• JOB:
Copy the data from its first line through the line containing "(x=285, y=90)", both included, and increase every coordinate in the answers by 124.

Word and element locating data:
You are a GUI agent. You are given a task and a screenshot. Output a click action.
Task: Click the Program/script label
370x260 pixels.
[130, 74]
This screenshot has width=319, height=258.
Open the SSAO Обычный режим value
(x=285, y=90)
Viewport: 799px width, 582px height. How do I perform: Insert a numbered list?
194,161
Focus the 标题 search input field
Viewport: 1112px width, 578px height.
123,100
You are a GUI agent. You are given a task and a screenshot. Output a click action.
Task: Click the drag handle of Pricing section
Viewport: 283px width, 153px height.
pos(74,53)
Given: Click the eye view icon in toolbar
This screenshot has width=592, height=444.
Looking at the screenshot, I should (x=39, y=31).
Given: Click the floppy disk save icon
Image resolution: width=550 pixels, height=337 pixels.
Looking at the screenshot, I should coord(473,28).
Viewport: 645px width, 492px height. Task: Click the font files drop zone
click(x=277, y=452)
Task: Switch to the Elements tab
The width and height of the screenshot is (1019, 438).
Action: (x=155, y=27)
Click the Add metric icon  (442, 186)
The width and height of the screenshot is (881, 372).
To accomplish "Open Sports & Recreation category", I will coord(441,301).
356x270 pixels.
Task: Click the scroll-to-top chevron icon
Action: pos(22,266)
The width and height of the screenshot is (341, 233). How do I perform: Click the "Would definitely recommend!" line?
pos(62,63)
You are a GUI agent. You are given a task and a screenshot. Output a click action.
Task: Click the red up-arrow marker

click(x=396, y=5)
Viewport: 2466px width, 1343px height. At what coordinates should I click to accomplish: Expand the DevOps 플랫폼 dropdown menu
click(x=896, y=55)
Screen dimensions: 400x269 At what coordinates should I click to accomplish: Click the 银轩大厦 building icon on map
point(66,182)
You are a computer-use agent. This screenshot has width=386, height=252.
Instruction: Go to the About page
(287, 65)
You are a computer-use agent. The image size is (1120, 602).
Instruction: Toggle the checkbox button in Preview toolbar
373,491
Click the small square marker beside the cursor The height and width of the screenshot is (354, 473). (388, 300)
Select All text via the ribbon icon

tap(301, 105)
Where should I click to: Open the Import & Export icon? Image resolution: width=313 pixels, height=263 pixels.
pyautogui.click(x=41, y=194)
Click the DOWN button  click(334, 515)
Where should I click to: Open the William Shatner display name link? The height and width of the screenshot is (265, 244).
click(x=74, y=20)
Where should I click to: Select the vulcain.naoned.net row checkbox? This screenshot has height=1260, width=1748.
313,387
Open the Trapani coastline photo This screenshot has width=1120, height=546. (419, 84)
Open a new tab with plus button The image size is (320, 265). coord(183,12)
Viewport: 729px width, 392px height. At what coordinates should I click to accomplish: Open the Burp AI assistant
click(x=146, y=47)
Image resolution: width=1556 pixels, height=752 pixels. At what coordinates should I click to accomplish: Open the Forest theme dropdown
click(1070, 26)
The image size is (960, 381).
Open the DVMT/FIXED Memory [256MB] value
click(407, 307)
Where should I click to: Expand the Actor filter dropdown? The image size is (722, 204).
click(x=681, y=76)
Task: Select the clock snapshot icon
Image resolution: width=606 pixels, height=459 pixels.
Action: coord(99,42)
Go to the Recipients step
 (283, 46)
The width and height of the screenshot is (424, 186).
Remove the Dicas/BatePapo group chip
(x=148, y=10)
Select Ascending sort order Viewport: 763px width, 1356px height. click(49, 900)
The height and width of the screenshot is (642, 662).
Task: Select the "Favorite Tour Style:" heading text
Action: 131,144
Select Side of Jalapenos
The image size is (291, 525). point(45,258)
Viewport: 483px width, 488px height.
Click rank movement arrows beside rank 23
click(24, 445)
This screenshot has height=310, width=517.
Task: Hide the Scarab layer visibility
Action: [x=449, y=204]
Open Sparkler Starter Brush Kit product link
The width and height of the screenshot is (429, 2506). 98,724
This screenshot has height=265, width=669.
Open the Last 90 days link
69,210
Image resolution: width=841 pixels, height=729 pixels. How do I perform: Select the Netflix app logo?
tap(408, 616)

• SOLUTION FOR THIS EXERCISE:
You are a GUI agent. You are given a task and a screenshot. Output a click action.
Task: Click the Program/script label
370x260 pixels.
[254, 198]
This screenshot has width=319, height=258.
Open the SSAO Обычный режим value
(x=409, y=214)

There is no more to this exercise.